The data Start Marker

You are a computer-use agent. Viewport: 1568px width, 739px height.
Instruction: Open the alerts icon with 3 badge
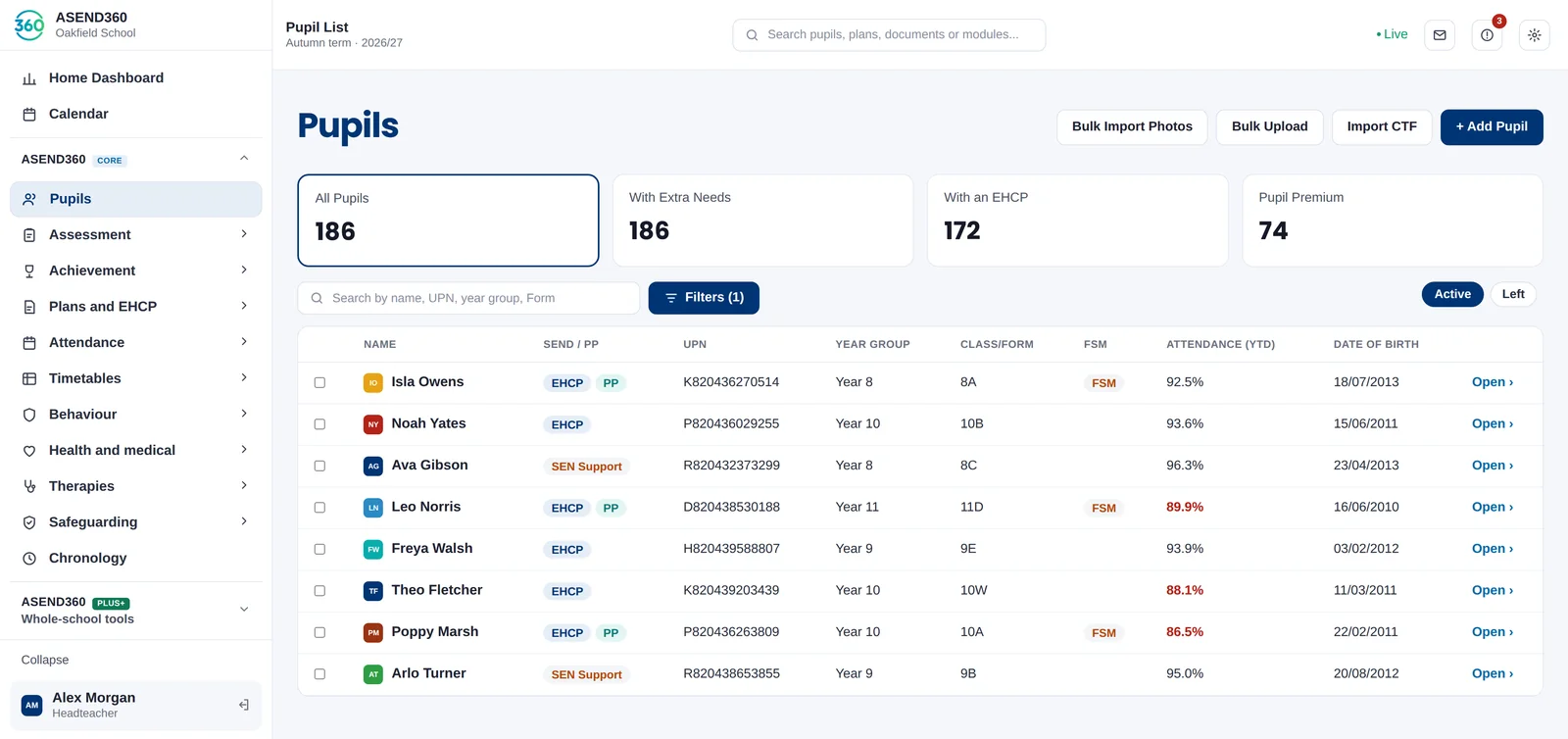pyautogui.click(x=1487, y=35)
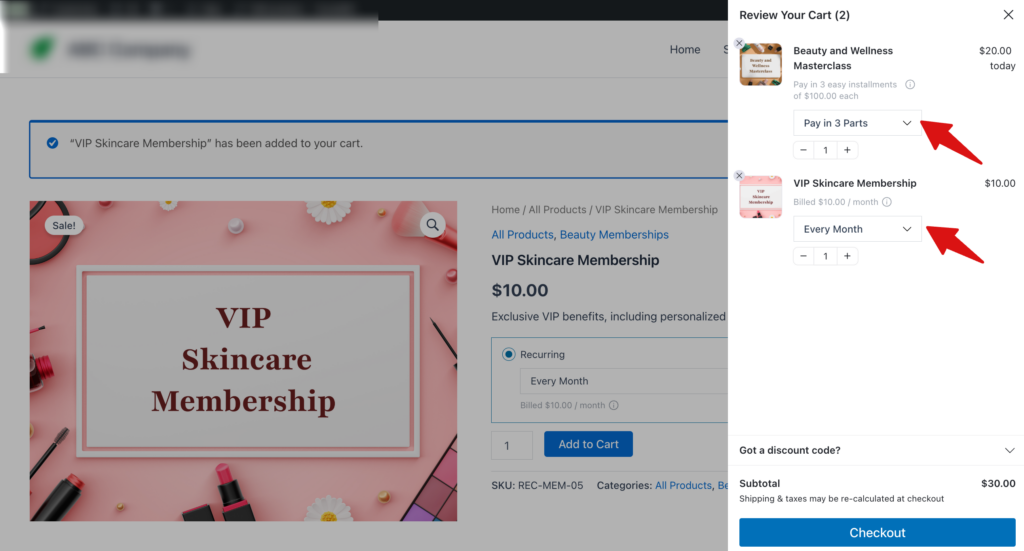
Task: Open the Every Month dropdown in cart
Action: [x=857, y=229]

The data End Marker

_About this exercise_
With the pictures set aside, copy each line above as written.

_Solution to the problem_
You are a computer-use agent. Viewport: 1568px width, 739px height.
Instruction: Open the alerts icon with 3 badge
pyautogui.click(x=1487, y=35)
Task: Open the Every Month dropdown in cart
Action: [x=857, y=229]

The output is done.